On the human consumption side, for example, Baldor is working with a startup juice company near Washington, D.C. MISFIT Juicery is sourcing Baldor produce scraps to make fresh bottled juices. (See related story.)

“How could a carrot juice be any worse or better made with a carrot that’s misshapen or a carrot peel?” McQuillan asks. “Certainly, the quality is not going to be compromised.”

A restaurant group that makes kimchi, a fermented vegetable dish, is testing using Baldor’s castoff cabbage cores.

“We’ve been doing testing with a number of customers,” McQuillan said.

As for animal consumption, Baldor has begun delivering loads of its fresh-cut scraps to Flying Pigs Farm in Shushan, New York.
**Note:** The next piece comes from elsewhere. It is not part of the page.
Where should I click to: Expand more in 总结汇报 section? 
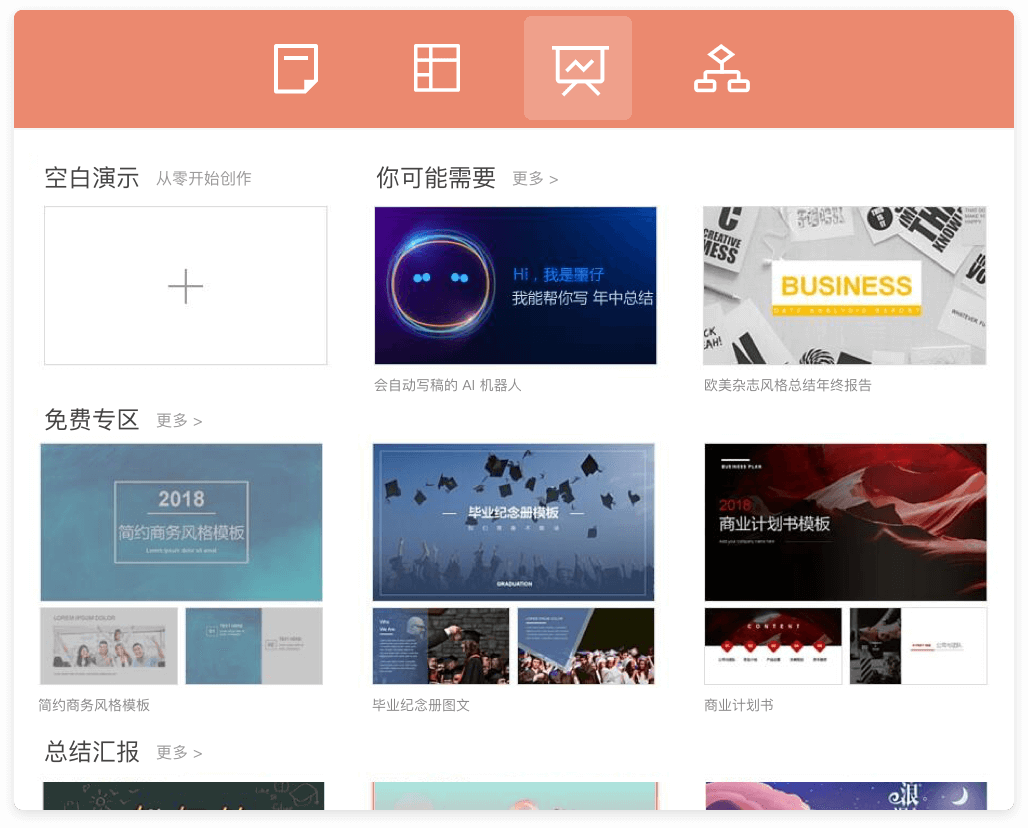point(179,753)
Starting with limited loads to work out the kinks and figure out the logistics — packaging, loading, unloading, etc. — Flying Pigs is taking delivery of 7,000 to 8,000 pounds of the scraps twice a week.

“The pros are it allows the animals to have fresh produce … and it puts pigs back into their traditional role on the farm,” said owner and farmer Michael Yezzi. “That’s essentially been pigs’ role throughout the ages — eating everything that was leftover, and turning that into meat and fat and storing those calories.

“The cons are it’s a little bit more work for us. We have to unload the truck in pallets into the field and empty the containers. But other than that, it’s a relatively easy process.”

Yezzi said the cost is comparable to or a little lower than what he pays for other feed.

“By truck, it’s a little over three hours,” McQuillan said. “It doesn’t cost us any more money than it would if we would send it to a transfer station through our regular sanitation, and he is paying us for the product, so we are selling it to him as a feed product for the animals. We’re looking to do more of that.

“The goal is to find a home for all of this product, so it doesn’t even go to transfer stations anymore.”